Extrait de page:
Infiniment plus qu’un artifice cosmétique, vous dessinez dans votre livre une vraie sociologie du lipstick. En quoi constitue-t-il une grille de lecture sociétale, culturelle, politique ?
R. B. Dans nos imaginaires collectifs, le rouge a été tantôt symbole de puissance et d’affirmation de soi, tantôt de débauche, de déviance, parce que longtemps associé au milieu de la prostitution et de la nuit. C’est sa force narrative qui le rend si pérenne et si polyvalent. Son usage n’a pourtant jamais été linéaire, et on l’a utilisé, selon les lieux et les époques, pour porter différents récits… À travers les pérégrinations du rouge, on peut lire l’histoire des suffragettes au début du 20e siècle, mais aussi celle des garçonnes pendant les années folles, des soldates pendant la Seconde guerre mondiale ou encore des stars hollywoodiennes. Dès lors qu’il s’offre à tous les regards, le rouge donne à voir mais aussi à entendre. Il est un porte-voix.

1082 Livre Smama illu squoosh
Rebecca Benhamou

En bref
Ça a l’air d’un geste anodin, à première vue… Mettre du rouge à lèvres ! Pourtant, pour peu que l’on s’intéresse à la portée de ce geste intime, on y décèle bientôt une multitude de sens, de messages, d’attentes privées et publiques. Symbole d’émancipation des femmes ou de leur soumission, emblème de patriotisme ou de trahison, de conformisme ou de rébellion, de plaisir ou d’aliénation, il est un langage muet, mi-parure mi-porte-voix, qui raconte autant l’intime que le collectif. Deux siècles que cela dure. Que le lipstick se politise ou se vide de sa substance selon qu’il est porté par des suffragettes, des prostituées, des garçonnes, des soldates, des working girls, des femmes lambdas, des queers volubiles ou des stars du cinéma. On lira ainsi avec grand interêt le récit de Rebecca Benhamou tant il donne la parole à tous et à toutes, aussi bien à Zola qu’à Madonna, à Fitzgerald qu’à Colette, à Roosevelt qu’à Vivienne Westwood. Sans oublier, bien sûr, le volet juif de l’affaire que l’on ne soupçonnait pas si prégnant.

Données fournies:
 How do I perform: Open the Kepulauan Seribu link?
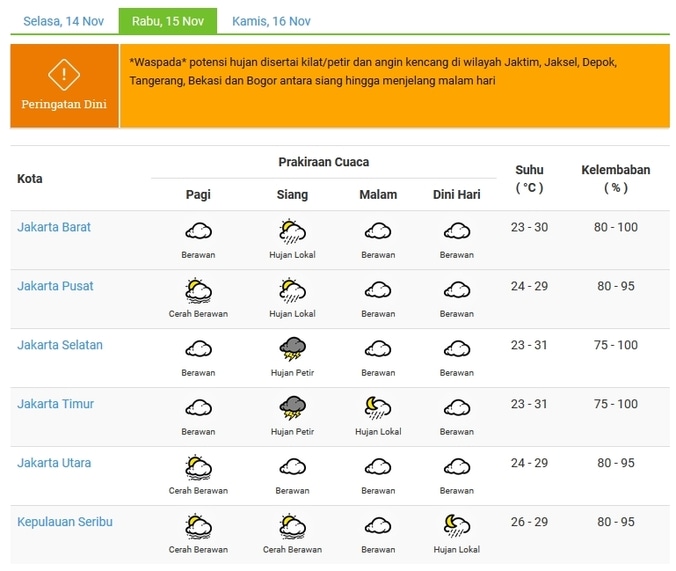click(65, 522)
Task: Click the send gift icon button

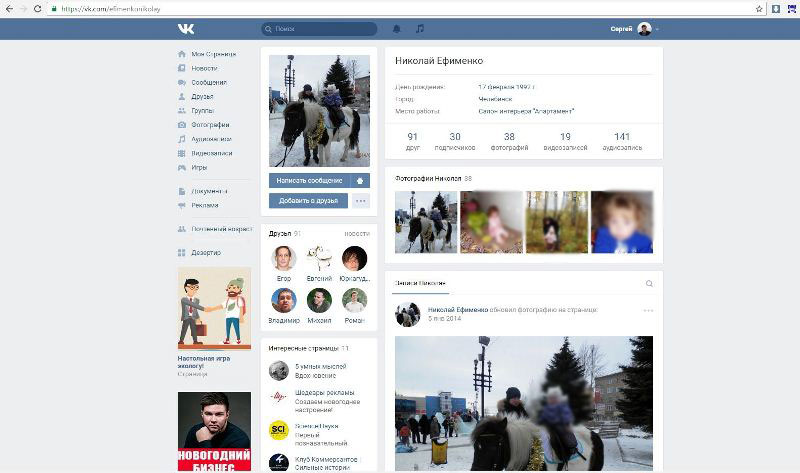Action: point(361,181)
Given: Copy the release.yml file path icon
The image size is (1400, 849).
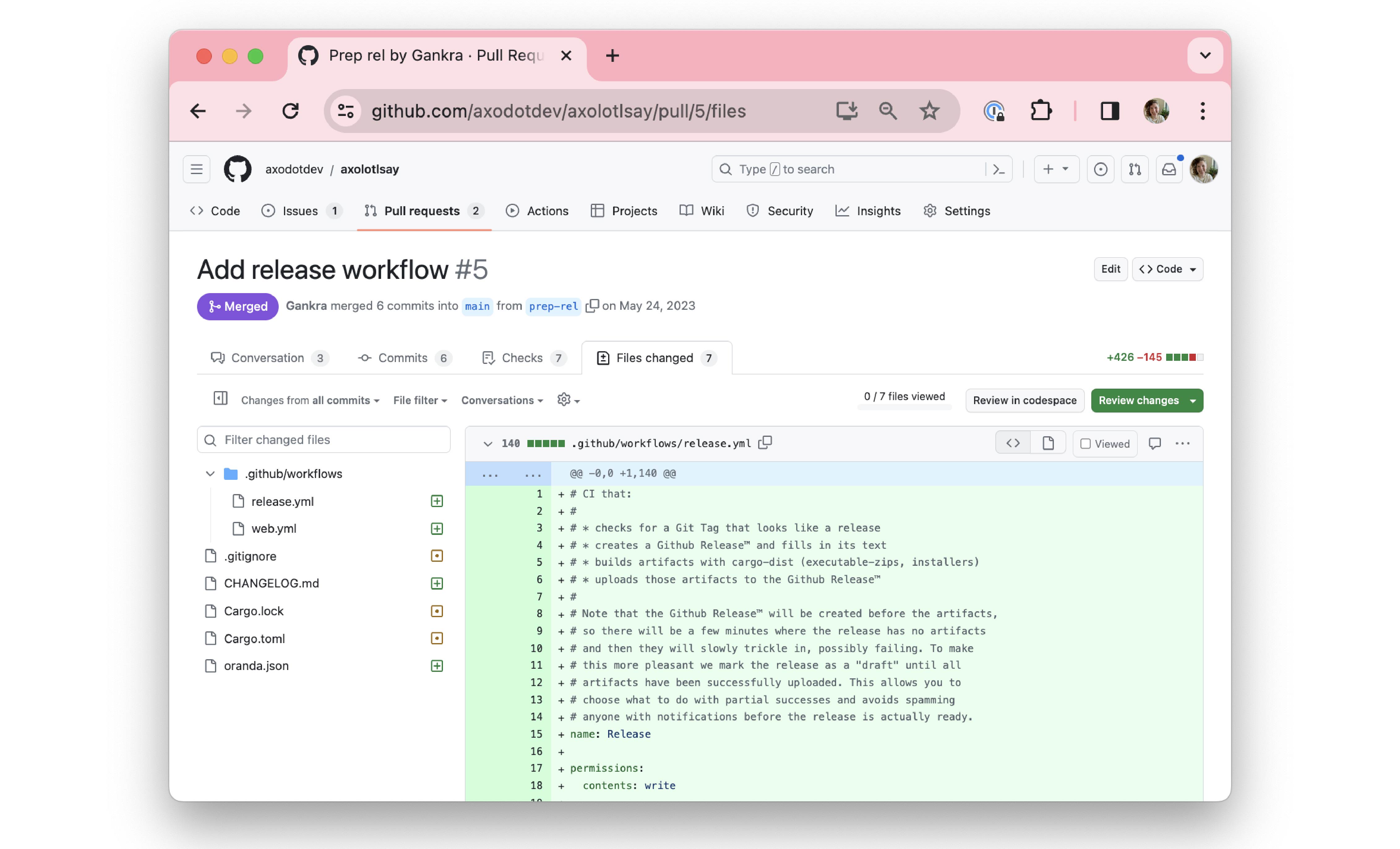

Défi A: D'après l'extrait sur le rouge à lèvres, à quel milieu le rouge a-t-il longtemps été associé ?
Défi B: Reprenez l'extrait sur le rouge à lèvres à la suite de sa dernière phrase et prolongez-le de quelques lignes.

Résultat A: Au milieu de la prostitution et de la nuit.

Résultat B:
Il y a évidemment une histoire juive derrière le rouge à lèvres… Et même plusieurs ! Racontez-nous donc les apports de Maurice Lévy, de Max Factor, de Charles Revson…
R. B. Au vu du succès grandissant du rouge outre-Atlantique, au début du siècle dernier, Maurice Lévy, un employé de la Scovil Mannufacturing Company, va créer un étui métallique à système coulissant qui sera produit en quantité industrielle. Surnommé le « Levy tube », puis lipstick, il est l’ancêtre du rouge à lèvres aux États-Unis. Parmi les grands noms du maquillage, il y a Max Factor, fils d’un rabbin originaire de Lodz, qui va devenir le plus grand maquilleur des stars hollywoodiennes, après avoir fui les pogroms de Russie en 1908 où il travaillait comme perruquier et maquilleur pour le Ballet impérial de Moscou ; Charles Revson, cofondateur avec son frère de la marque Revlon, qui sera le premier à avoir l’idée d’assortir la couleur rouge du vernis à ongles à celle du fard sur la bouche. Sans oublier Estée Lauder, alias Josephine Esther Mentzer, qui avait la fâcheuse tendance de s’inventer une vie d’héritière catholique à Long Island, alors qu’elle a grandi dans le Queens et appris le métier de la vente auprès de son père Abraham et de son oncle John, dans la quincaillerie familiale…

Parmi toutes les évocations littéraires du rouge à lèvres que vous citez, quelle est votre préférée ?
R. B. Il y a cette phrase, tirée de L’Amant de Marguerite Duras, que j’aime beaucoup : « Ne croyez pas, ce chapeau n’est pas innocent, ni ce rouge à lèvres, tout ça signifie quelque chose, ce n’est pas innocent, ça veut dire, c’est pour attirer les regards… »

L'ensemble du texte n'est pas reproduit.